I remember hearing a saying that went somewhere along the lines of “An enlightened person speaks of ideas, the average person speaks of events and the ignorant speak about each other.” Or something like that.
For this particular post, I shall be expounding on the interesting antics of a fellow human being, as lowly as that may be.
So, without further ado...
The end of summer brings with it many things...the local pool closes its doors, the school crossing lights begin flashing once again and to the lament of the neighborhood men, the sexy neighbor across the street will have to once again wear clothes. No more sunbathing in her bikini, in the front yard (for optimum viewing pleasure) while her unruly children pillage my garage. No more chatting on her cell phone in her teeny tiny shorts while pacing her driveway. But do you know what I’ll really miss? Her pom poms. Yes. I will miss her pom poms.

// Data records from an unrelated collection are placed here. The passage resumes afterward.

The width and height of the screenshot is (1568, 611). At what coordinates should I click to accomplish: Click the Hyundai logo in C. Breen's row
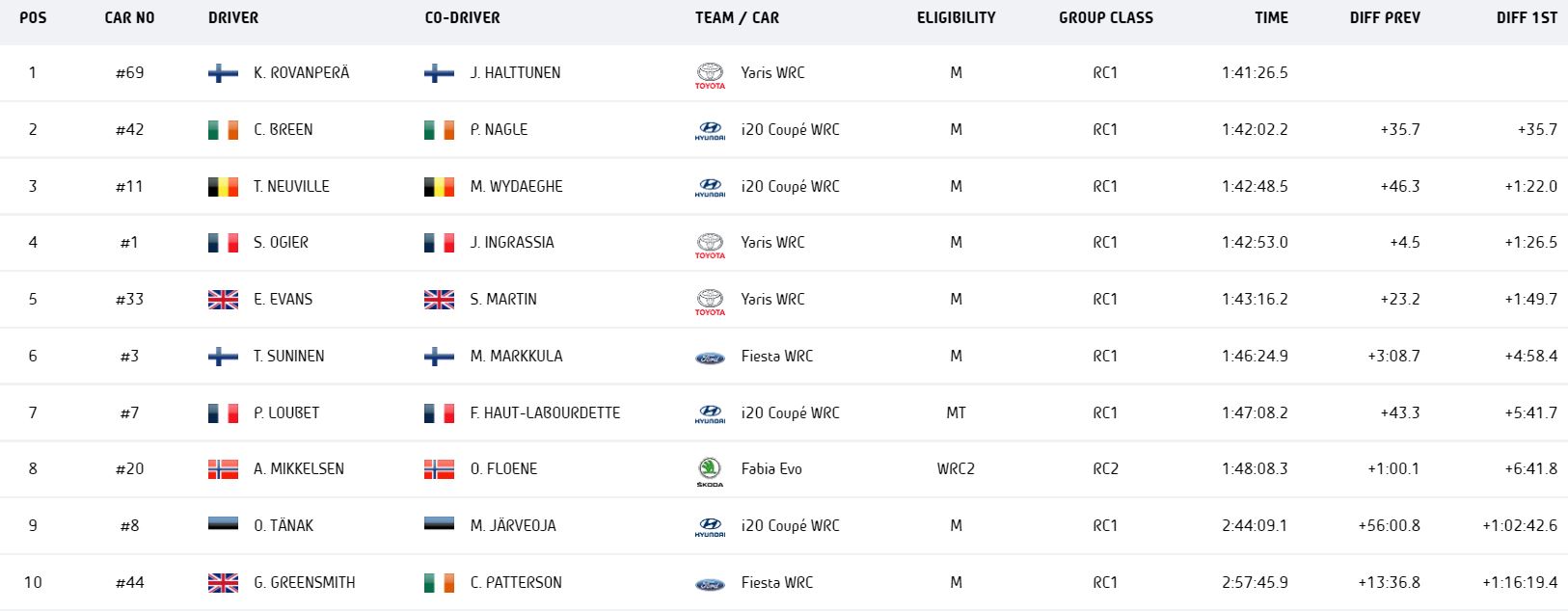pyautogui.click(x=710, y=130)
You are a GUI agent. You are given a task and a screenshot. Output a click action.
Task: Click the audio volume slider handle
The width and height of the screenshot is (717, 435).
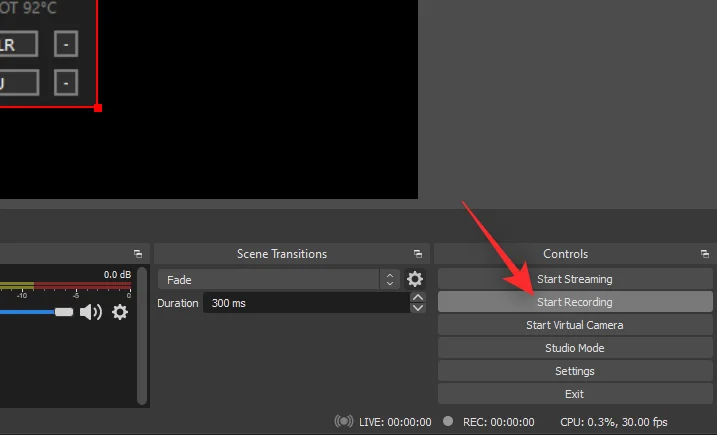[64, 312]
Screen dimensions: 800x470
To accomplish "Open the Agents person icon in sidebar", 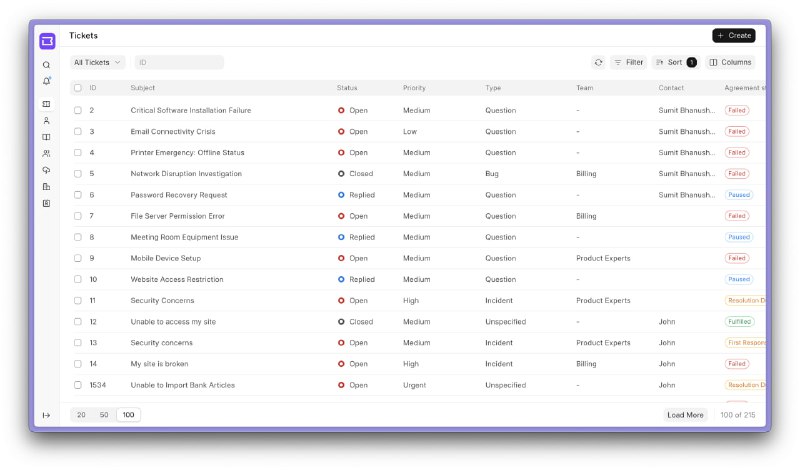I will [46, 120].
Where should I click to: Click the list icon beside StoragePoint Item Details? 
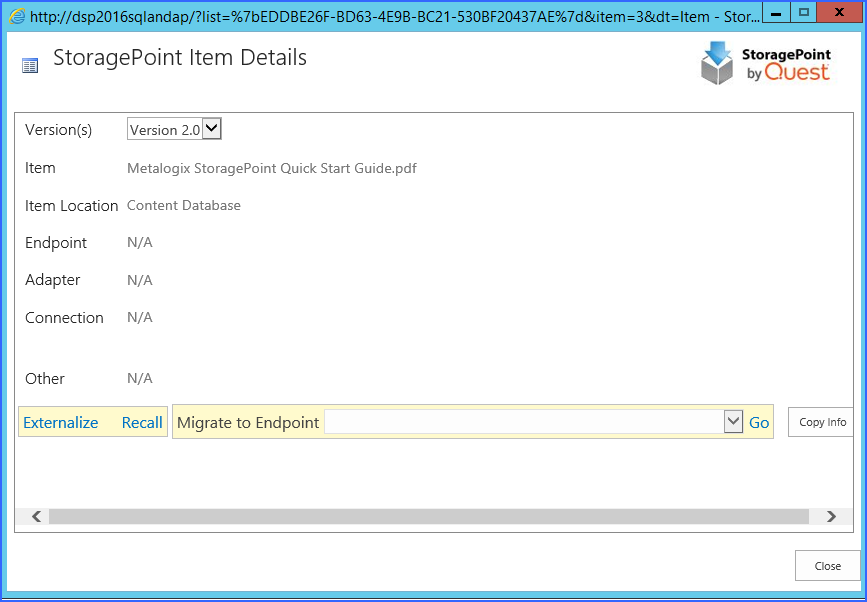30,66
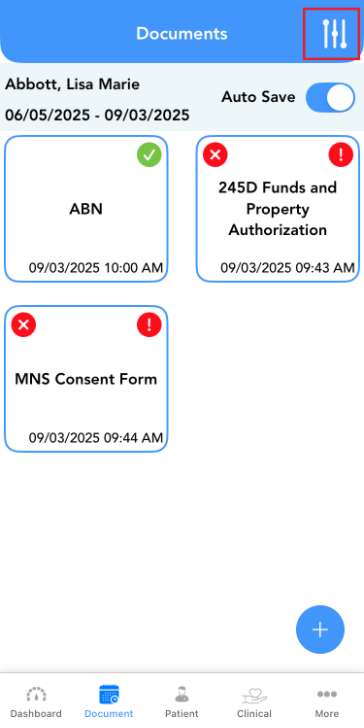Select the Document tab in bottom bar

coord(109,702)
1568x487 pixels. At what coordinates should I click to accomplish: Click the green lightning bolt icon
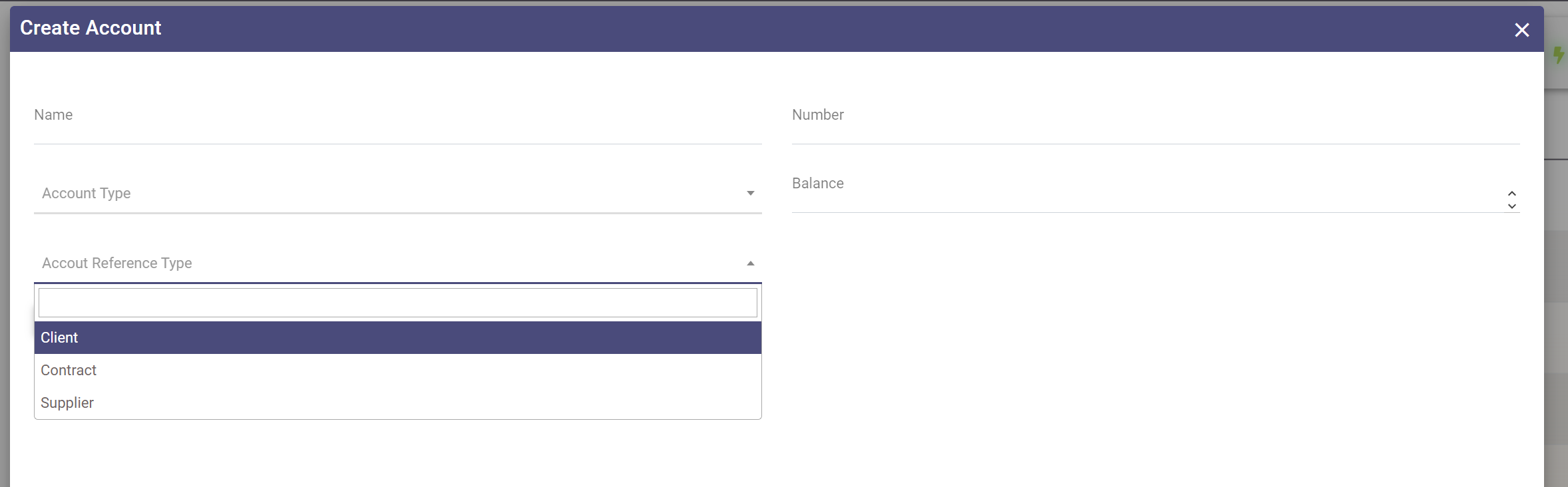(x=1558, y=55)

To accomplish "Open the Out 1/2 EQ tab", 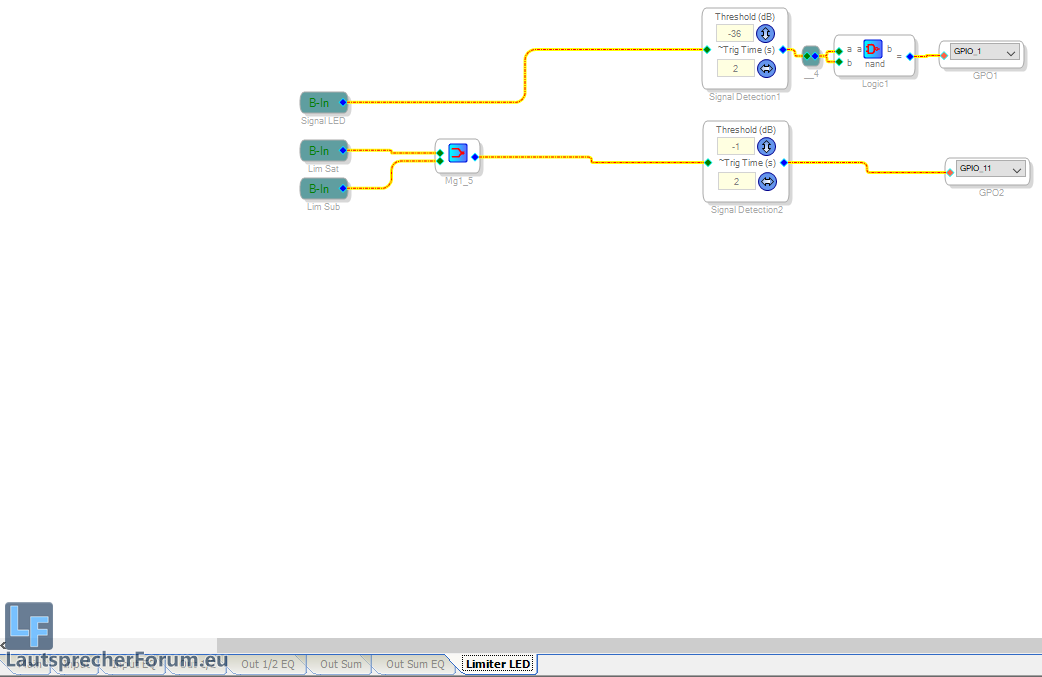I will click(x=268, y=664).
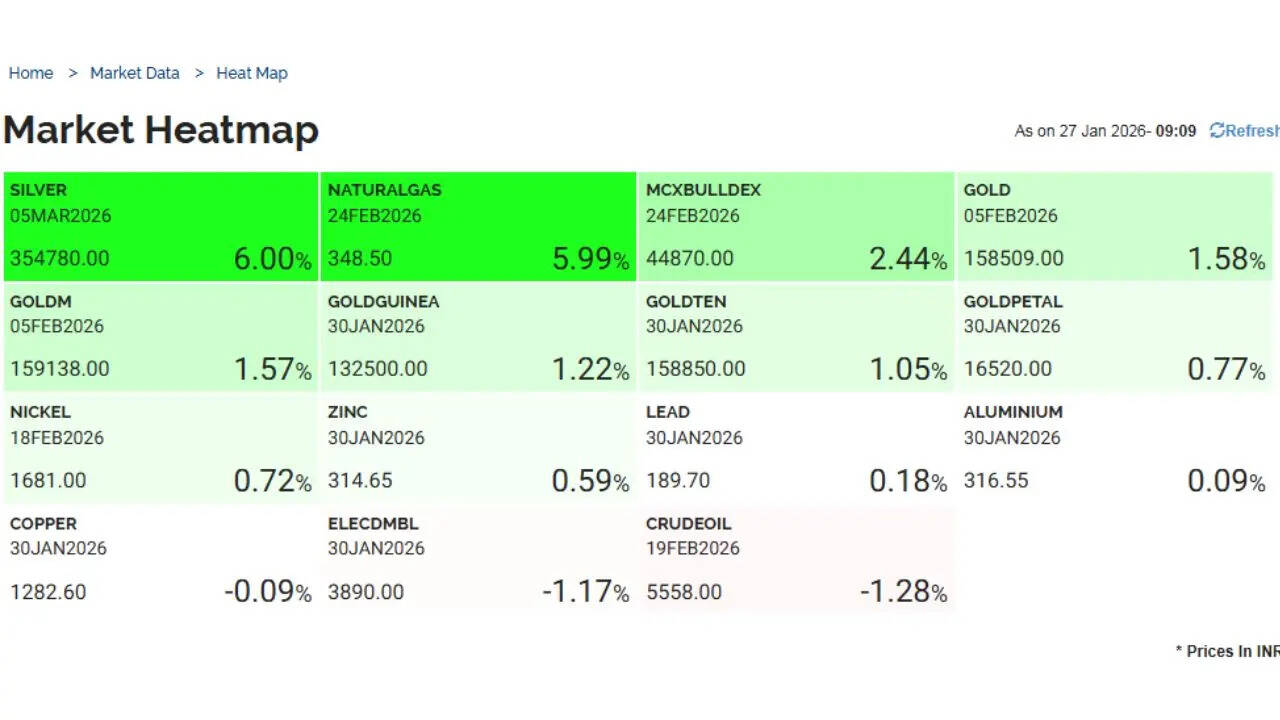Select the GOLDTEN tile
Viewport: 1280px width, 720px height.
click(795, 337)
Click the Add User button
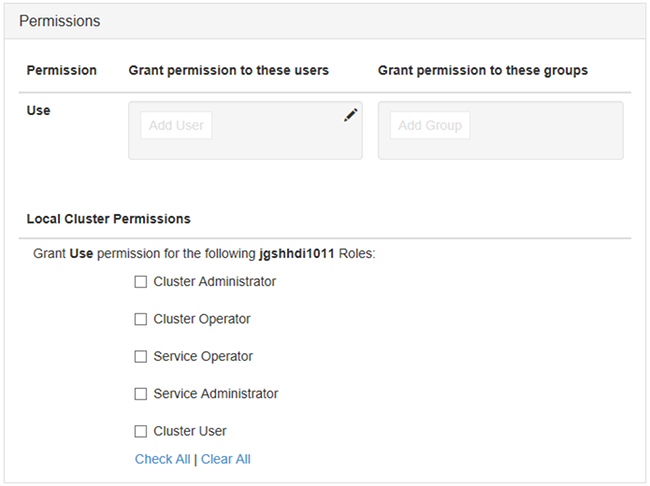Viewport: 650px width, 486px height. (x=176, y=126)
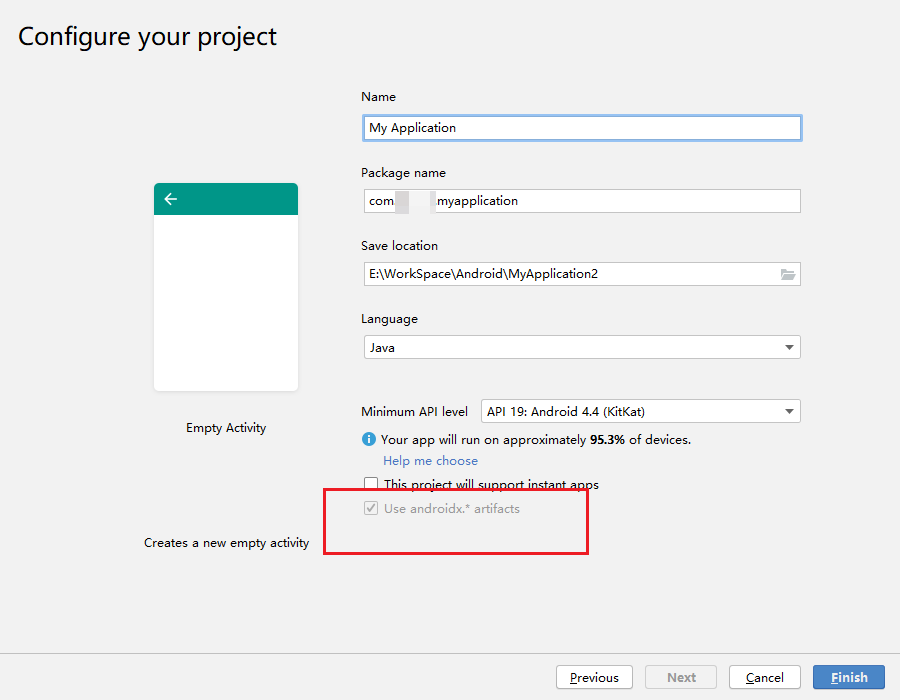Open the Language dropdown showing Java
This screenshot has width=900, height=700.
tap(582, 347)
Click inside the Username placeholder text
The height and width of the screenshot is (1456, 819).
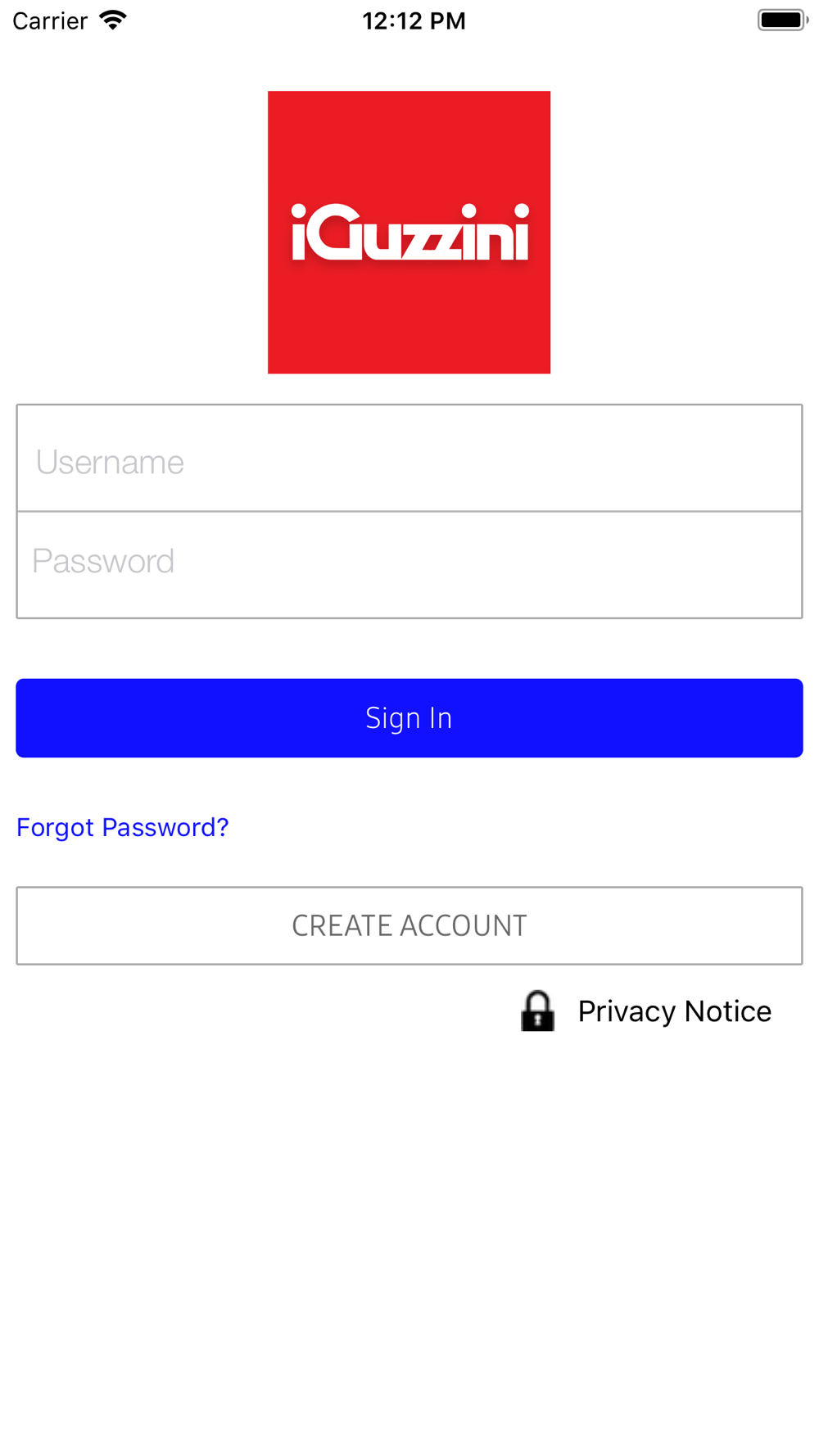click(x=110, y=463)
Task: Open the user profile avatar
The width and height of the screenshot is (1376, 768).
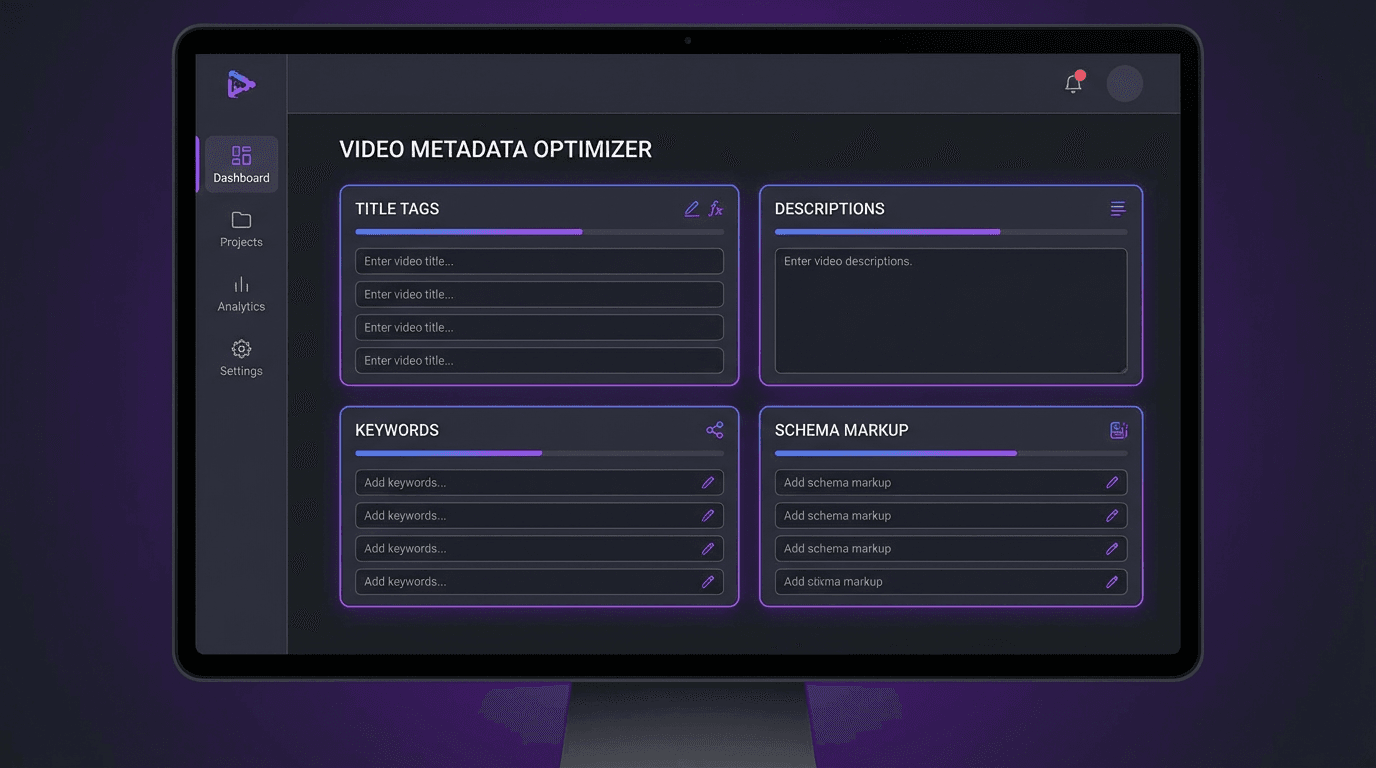Action: point(1124,84)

And I don’t mean that in as an euphemism. I mean I’ll miss her pom poms. She will haul out her little radio, position herself in front of her window so she can see her reflection, and dressed in her short-shorts and her sports bra, she dances and shakes her pom poms. I have a very good view of this routine from my living room window. And it’s not like I’m spying. You can’t help but watch. It’s hypnotizing. How often do you get to see a full grown, scantily clad woman do a stripper routine in her front yard? Yeah. That’s what I thought. This routine has a way of bringing
the guys in the neighborhood out in their front yards, to take care of hereto neglected yard work.
I had many hypothesizes about this...I thought perhaps she was trying out for the cheerleading squad for the local arena football team. I thought perhaps she was a stripper with some kind of cheerleading routine. Then I found out she actually helped out with the girls’ cheerleading camp. I was disappointed. That’s so...wholesome. But as to why she does it outside, I still don’t know. Not enough room in the house, I suppose. But what’s wrong with the relatively private backyard?No large windows to see herself in, maybe. No admiring audience.
But today I notice that there is a For Rent sign in their front yard. It’s the end of an era. But there is still hope for the neighborhood men. The new neighbor down the road and her husband have taken to playing catch with a football in the road. While wearing a bikini top and shorts. (Her. Not the husband.)
So men, rejoice! There may still be reason to go outside and mow the front yard! All is not lost.